(Stored data entries)
%%

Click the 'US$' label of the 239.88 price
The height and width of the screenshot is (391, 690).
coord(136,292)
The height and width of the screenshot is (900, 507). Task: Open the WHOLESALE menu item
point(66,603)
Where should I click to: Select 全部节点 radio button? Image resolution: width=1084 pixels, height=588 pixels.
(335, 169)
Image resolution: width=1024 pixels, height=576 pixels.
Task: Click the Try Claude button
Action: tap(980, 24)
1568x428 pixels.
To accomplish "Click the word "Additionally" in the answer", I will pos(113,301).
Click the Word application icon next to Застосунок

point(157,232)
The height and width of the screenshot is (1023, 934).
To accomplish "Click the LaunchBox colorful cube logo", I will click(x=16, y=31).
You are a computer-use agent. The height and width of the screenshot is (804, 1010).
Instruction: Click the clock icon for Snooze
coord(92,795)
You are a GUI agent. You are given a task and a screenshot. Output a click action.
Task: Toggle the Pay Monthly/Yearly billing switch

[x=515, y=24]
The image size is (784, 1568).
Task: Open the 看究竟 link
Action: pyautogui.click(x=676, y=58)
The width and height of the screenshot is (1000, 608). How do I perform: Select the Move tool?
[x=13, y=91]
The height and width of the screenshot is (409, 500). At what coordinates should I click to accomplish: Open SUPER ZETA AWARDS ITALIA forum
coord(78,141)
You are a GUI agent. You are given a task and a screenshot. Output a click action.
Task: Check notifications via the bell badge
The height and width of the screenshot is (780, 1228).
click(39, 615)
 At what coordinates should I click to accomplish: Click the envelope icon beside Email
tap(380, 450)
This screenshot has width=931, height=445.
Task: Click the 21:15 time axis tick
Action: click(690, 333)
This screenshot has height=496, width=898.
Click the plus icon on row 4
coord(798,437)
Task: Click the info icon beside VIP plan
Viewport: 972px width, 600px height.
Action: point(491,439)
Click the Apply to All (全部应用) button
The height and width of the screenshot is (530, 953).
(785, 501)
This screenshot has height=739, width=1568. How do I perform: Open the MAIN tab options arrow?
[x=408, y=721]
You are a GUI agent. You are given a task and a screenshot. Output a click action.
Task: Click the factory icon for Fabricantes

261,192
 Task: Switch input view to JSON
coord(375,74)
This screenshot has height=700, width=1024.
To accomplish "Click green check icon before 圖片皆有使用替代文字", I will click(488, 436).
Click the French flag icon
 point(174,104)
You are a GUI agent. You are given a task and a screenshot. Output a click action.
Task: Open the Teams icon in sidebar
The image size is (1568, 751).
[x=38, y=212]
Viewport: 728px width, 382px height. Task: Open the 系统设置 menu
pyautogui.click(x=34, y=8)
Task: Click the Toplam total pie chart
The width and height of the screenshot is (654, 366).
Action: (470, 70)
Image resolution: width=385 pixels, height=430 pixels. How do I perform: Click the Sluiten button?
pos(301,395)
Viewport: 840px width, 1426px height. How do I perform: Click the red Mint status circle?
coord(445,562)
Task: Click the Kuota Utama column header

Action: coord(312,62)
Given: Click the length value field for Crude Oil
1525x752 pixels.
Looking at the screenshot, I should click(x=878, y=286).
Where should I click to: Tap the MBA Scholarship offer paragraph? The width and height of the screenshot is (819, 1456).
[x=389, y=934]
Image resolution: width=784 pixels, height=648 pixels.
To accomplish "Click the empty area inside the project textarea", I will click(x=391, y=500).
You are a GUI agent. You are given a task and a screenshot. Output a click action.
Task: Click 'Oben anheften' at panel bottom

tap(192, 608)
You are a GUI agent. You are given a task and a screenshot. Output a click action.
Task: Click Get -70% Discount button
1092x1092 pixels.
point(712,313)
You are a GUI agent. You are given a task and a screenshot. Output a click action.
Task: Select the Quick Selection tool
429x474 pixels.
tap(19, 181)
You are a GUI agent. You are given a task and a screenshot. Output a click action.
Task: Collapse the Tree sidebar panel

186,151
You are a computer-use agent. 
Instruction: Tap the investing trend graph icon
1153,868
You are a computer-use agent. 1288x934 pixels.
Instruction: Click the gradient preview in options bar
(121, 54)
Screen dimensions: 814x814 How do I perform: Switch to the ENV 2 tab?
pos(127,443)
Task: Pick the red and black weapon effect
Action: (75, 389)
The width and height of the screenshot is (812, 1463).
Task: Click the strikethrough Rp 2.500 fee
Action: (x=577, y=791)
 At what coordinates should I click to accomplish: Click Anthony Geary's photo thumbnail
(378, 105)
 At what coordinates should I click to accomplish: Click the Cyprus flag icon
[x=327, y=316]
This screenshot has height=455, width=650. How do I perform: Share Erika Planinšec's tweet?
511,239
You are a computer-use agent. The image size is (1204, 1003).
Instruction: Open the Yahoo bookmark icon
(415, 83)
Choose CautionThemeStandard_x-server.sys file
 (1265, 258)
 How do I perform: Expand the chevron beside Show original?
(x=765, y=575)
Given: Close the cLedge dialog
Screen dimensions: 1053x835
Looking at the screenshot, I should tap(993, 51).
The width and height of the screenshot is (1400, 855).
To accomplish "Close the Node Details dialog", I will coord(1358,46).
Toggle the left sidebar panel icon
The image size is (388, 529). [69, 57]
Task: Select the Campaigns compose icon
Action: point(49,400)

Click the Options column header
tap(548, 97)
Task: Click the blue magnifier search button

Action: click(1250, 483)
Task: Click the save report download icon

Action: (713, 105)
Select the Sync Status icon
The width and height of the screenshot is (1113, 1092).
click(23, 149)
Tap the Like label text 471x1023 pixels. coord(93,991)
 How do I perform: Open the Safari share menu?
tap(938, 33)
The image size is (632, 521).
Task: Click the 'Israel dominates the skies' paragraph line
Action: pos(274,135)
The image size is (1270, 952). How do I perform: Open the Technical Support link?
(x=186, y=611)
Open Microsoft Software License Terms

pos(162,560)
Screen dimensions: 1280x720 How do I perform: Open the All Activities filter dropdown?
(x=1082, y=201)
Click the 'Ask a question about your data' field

%%

* _What is needed_:
Copy, from the data above, every line where the word "dialog" appears.

* _Output_:
Given: Close the cLedge dialog
To accomplish "Close the Node Details dialog", I will coord(1358,46).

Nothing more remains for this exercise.